AstraZeneca and MSD have announced positive results from the Phase III POLO trial, in which there was a statistically significant and clinically meaningful improvement in progression-free survival (PFS) with Lynparza (olaparib) for pancreatic cancer, making it the first PARP inhibitor to demonstrate benefit in the disease.
The drug is a first-in-class PARP inhibitor, and the first targeted treatment to block DNA damage response in cells or tumours harbouring a deficiency in homologous recombination repair (HRR), such as mutations in BRCA1 and/or BRCA2.
Being jointly developed and commercialised by AstraZeneca and MSD, the treatment is approved for multiple indications in advanced ovarian cancer and metastatic breast cancer and has been used in over 20,000 patients worldwide.

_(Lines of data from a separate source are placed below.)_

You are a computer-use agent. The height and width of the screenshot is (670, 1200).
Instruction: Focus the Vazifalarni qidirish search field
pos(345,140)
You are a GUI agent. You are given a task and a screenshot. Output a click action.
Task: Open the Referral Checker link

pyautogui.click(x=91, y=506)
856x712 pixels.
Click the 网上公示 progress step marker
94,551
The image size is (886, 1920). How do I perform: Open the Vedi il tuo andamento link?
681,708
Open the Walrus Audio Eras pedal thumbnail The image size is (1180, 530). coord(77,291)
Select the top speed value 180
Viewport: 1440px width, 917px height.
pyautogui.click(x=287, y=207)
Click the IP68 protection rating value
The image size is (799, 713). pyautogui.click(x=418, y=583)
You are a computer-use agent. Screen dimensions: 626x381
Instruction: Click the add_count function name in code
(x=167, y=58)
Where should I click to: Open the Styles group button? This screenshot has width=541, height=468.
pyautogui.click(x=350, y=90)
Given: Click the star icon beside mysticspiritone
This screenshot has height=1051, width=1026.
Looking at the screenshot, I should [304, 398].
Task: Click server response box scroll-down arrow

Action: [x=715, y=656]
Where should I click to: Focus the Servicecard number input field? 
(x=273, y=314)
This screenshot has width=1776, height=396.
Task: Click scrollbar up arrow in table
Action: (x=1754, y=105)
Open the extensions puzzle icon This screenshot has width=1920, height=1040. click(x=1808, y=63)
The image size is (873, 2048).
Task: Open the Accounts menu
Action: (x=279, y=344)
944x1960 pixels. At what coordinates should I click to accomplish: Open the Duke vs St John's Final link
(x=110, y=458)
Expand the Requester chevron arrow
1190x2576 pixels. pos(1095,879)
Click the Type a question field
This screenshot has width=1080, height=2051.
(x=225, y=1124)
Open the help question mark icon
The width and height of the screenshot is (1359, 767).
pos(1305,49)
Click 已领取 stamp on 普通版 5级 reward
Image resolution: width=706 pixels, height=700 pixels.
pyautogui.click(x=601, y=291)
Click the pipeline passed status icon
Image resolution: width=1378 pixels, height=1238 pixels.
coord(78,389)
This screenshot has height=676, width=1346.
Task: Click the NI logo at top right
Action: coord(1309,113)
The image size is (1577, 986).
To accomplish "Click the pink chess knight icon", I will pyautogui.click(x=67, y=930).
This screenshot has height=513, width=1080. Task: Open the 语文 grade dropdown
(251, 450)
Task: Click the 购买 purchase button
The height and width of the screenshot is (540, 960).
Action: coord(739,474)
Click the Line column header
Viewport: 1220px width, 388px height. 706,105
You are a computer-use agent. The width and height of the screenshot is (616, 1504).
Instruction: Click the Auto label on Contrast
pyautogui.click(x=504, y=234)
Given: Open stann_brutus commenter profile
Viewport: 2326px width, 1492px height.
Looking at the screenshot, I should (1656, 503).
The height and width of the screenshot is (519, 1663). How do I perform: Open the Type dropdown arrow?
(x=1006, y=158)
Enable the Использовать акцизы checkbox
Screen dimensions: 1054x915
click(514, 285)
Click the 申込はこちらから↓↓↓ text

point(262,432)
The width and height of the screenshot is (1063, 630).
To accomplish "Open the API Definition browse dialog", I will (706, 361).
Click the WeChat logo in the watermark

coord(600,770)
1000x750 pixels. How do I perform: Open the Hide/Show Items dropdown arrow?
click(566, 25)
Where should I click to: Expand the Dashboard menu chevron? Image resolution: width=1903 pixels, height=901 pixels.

“This is the first positive Phase III trial of any PARP inhibitor in germline BRCA-mutated metastatic pancreatic cancer, a devastating disease with critical unmet need,” said José Baselga, executive vice president, Research and Development, Oncology.
“The results of POLO provide further evidence of the clinical benefit of Lynparza across a variety of BRCA-mutated tumour types. We will discuss these results with global health authorities as soon as possible.”
The success marks a step forwards in AstraZeneca and MSD’s global strategic oncology collaboration to co-develop and co-commercialise the drug, which already gained FDA approval for ovarian cancer last December, and has been shown to cut the risk of breast cancer progression.